**Exercise goal**. Repeat every entry below exactly as given.

**The records**.
*** Begin section ***

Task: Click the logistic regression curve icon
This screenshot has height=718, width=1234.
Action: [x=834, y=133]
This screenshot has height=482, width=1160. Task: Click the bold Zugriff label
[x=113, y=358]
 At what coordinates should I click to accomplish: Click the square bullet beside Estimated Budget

*** End section ***

**Response to the exercise**.
Task: Click the logistic regression curve icon
This screenshot has height=718, width=1234.
Action: [x=834, y=133]
This screenshot has height=482, width=1160. Task: Click the bold Zugriff label
[x=113, y=358]
 At what coordinates should I click to accomplish: Click the square bullet beside Estimated Budget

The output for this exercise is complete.